A victory for Rivas can change his destiny by lining him up to fight for the WBC title, and make life-changing money. Whyte shouldn’t overlook the hunger that Rivas, 31, has going for him, because he hasn’t made the big money yet. Dillian has been getting paid well since he’s transitioned over to fighting on Sky Box Office PPV. Whyte is obviously doing well financially, and not hurting like some fighters. Rivas can put himself in position to make some big cash if he beats Whyte on Saturday night. Whyte may not realize it now, but he’s going to be in for a tough fight on Saturday night against the highly motivated Rivas.

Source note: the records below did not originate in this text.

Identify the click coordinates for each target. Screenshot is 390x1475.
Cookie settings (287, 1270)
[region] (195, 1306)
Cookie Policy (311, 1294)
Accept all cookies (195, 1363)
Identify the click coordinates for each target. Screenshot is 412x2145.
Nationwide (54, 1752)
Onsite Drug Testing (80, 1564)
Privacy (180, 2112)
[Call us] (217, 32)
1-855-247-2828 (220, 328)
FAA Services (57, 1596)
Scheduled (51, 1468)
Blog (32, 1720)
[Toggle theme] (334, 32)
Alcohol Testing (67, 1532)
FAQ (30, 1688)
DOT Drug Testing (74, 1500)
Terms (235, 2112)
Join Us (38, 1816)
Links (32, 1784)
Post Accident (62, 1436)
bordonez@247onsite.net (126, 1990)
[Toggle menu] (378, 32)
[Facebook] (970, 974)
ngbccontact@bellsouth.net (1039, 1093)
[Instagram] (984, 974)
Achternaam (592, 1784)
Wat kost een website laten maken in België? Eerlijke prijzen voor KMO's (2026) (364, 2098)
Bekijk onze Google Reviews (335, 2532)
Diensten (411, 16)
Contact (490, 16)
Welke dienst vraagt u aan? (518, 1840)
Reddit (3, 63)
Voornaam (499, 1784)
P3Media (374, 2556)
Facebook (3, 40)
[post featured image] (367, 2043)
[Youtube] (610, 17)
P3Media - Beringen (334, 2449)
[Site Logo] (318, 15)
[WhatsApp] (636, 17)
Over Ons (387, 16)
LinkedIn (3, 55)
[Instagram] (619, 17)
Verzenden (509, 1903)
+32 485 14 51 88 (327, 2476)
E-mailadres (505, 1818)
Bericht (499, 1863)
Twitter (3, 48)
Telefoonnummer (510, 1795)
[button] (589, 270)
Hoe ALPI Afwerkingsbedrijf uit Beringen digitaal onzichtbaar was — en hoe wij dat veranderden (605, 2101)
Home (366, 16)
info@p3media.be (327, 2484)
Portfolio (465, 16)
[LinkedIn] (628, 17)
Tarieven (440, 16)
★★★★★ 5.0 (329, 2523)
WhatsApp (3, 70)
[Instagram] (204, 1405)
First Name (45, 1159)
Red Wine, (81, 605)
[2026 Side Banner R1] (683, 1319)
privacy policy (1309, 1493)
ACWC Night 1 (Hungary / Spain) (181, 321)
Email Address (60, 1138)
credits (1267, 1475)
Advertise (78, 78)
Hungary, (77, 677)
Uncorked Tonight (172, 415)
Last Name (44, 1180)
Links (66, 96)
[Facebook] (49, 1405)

“I’ve said many things, shouted, screamed, but it’s a good fight on paper and once again I’m the underdog. He’s in good shape, let’s see what happens on Saturday,” said Whyte. “I’m nothing special, the man over there has everything; he looks good, he has the amateur experience and has a big team,” said Whyte.
Look for Rivas to pull off a shocking upset by knocking out Whyte in the sixth round on Saturday night. Rivas’ all out, Mike Tyson-esque style of fighting is going to wear Whyte down like a battery, and cause him to crumble. Whyte is a good fighter, but he needs to compete at a slow pace for him to set up his big left hook power shots. When Whyte is able to dictate the pace, he’s a nightmare for his opponents. The guys that have given Whyte problems in the past, Joshua, Chisora and Parker, took the fight to him.
Whyte didn’t like that. Rivas is a much better pressure fighter than those three heavyweights. Those fighters need constant rest breaks for them to fight at a fast pace. Rivas doesn’t need to rest for him to continue to press the pace for three minutes of every round. In Whyte’s fight with Parker, he was on the brink of being knocked out in the 12th round when the New Zealand fighter went on the attack. Parker had fought timidly in the first 11 rounds of the contest. Rivas has the worst possible style for Whyte to be fighting.